⟨

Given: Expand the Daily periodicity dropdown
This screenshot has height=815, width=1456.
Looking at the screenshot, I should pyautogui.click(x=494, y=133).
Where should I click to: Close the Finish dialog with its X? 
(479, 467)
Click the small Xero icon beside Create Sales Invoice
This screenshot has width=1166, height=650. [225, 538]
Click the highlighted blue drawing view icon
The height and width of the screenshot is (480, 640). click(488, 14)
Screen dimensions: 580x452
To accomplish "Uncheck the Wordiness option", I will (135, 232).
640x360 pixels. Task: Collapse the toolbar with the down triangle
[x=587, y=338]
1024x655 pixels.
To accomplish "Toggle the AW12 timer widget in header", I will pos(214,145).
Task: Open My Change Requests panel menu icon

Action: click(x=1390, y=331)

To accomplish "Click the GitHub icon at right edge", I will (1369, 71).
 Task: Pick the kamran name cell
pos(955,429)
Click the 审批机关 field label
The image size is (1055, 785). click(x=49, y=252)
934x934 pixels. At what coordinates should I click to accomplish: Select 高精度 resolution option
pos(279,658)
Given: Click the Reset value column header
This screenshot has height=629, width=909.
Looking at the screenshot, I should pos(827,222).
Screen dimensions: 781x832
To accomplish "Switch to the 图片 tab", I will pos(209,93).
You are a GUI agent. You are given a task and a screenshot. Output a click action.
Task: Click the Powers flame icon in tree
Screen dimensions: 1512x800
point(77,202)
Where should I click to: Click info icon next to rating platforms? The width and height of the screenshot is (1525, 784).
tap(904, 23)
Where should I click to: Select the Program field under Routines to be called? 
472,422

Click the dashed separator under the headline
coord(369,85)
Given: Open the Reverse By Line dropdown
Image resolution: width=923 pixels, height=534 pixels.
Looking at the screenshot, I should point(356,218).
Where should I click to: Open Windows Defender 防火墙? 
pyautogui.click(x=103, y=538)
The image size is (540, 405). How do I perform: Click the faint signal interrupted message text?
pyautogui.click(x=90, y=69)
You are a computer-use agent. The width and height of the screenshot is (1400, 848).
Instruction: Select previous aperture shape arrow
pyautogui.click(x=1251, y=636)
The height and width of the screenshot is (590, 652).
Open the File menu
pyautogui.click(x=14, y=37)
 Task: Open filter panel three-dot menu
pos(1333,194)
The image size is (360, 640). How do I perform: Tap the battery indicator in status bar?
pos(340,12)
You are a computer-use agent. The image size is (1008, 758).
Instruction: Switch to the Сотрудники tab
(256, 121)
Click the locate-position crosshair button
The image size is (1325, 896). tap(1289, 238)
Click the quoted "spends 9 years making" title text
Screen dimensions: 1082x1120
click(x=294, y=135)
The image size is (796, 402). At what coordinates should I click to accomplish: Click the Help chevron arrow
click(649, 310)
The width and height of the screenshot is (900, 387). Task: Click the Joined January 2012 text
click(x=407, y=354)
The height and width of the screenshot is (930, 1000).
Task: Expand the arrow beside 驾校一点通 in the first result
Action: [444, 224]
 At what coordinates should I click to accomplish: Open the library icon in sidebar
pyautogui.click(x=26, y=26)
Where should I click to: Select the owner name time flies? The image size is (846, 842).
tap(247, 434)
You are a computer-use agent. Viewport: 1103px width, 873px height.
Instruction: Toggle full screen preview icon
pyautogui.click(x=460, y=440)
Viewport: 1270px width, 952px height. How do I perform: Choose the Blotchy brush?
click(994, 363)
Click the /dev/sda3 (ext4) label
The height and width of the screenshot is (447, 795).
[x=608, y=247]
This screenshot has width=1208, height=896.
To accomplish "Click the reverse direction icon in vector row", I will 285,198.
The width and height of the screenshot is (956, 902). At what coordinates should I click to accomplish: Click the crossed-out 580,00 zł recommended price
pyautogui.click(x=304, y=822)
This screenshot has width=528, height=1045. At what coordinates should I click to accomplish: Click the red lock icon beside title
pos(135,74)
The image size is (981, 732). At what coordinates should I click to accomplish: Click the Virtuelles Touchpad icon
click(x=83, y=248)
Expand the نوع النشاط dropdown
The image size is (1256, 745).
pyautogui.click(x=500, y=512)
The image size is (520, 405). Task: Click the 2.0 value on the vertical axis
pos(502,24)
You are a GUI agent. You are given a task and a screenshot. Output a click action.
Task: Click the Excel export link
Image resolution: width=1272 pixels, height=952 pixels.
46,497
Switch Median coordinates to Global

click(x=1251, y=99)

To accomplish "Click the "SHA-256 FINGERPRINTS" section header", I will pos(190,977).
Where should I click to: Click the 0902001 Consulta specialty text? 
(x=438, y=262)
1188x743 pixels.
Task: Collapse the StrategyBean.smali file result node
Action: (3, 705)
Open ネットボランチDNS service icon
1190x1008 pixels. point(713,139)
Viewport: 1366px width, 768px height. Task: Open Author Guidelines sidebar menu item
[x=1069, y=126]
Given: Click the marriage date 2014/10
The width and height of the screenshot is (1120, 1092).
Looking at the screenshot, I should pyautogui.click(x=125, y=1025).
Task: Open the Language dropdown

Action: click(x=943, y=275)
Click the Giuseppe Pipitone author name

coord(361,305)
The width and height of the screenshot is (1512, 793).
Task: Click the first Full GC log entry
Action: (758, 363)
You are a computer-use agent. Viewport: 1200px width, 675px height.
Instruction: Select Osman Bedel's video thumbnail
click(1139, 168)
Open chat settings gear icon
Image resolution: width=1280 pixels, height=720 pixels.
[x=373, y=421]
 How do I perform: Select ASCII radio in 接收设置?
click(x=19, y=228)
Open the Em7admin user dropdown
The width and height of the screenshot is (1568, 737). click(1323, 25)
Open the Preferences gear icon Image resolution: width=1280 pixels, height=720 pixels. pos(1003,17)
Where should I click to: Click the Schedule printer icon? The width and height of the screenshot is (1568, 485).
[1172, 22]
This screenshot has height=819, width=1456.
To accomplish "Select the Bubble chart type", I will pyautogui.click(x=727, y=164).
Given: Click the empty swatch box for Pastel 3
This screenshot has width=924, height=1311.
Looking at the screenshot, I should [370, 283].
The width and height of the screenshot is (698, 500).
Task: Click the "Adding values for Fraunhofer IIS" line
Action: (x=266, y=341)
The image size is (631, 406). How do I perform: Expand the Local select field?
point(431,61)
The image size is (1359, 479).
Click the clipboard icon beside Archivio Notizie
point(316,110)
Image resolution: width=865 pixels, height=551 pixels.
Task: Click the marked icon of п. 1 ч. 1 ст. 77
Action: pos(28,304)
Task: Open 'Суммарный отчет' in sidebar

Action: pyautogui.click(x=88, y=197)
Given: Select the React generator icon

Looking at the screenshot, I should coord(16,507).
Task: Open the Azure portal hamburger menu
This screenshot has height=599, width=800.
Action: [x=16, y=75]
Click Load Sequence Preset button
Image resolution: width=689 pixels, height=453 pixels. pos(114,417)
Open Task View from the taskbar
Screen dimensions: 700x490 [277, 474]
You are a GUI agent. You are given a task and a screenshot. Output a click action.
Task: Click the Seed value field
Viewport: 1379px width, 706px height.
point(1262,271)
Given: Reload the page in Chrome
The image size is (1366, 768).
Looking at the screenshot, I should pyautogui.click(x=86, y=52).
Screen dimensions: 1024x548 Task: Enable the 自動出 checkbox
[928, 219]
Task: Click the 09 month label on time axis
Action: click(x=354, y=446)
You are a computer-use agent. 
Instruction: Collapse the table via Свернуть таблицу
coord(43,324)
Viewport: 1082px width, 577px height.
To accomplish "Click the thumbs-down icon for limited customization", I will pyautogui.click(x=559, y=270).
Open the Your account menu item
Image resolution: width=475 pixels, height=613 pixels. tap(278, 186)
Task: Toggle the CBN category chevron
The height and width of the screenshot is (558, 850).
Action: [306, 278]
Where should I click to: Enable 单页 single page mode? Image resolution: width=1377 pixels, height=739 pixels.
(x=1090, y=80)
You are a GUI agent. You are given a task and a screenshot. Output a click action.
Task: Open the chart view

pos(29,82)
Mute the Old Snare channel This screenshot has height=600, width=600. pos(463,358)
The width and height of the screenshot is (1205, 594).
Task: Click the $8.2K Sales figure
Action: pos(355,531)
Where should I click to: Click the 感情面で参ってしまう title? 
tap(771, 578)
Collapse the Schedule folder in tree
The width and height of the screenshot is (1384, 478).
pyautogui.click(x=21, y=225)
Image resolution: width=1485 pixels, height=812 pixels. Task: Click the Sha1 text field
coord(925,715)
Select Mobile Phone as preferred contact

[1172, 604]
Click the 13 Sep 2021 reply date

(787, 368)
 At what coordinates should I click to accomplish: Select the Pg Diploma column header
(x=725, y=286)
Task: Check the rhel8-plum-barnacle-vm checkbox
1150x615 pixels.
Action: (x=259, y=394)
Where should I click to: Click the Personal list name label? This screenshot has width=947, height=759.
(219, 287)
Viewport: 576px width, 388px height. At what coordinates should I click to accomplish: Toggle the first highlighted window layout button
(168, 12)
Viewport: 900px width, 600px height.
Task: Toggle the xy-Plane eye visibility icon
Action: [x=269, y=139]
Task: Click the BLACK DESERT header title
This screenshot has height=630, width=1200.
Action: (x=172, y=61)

⟩

Your goal —
Copy every line of the data above, beginning with the first and ending with the line that contains "Screen dimensions: 781x832", and give nothing more.

Answer below —
Given: Expand the Daily periodicity dropdown
This screenshot has height=815, width=1456.
Looking at the screenshot, I should pyautogui.click(x=494, y=133).
Where should I click to: Close the Finish dialog with its X? 
(479, 467)
Click the small Xero icon beside Create Sales Invoice
This screenshot has width=1166, height=650. [225, 538]
Click the highlighted blue drawing view icon
The height and width of the screenshot is (480, 640). click(488, 14)
Screen dimensions: 580x452
To accomplish "Uncheck the Wordiness option", I will (135, 232).
640x360 pixels. Task: Collapse the toolbar with the down triangle
[x=587, y=338]
1024x655 pixels.
To accomplish "Toggle the AW12 timer widget in header", I will pos(214,145).
Task: Open My Change Requests panel menu icon

Action: click(x=1390, y=331)

To accomplish "Click the GitHub icon at right edge", I will (1369, 71).
 Task: Pick the kamran name cell
pos(955,429)
Click the 审批机关 field label
The image size is (1055, 785). click(x=49, y=252)
934x934 pixels. At what coordinates should I click to accomplish: Select 高精度 resolution option
pos(279,658)
Given: Click the Reset value column header
This screenshot has height=629, width=909.
Looking at the screenshot, I should pos(827,222).
Screen dimensions: 781x832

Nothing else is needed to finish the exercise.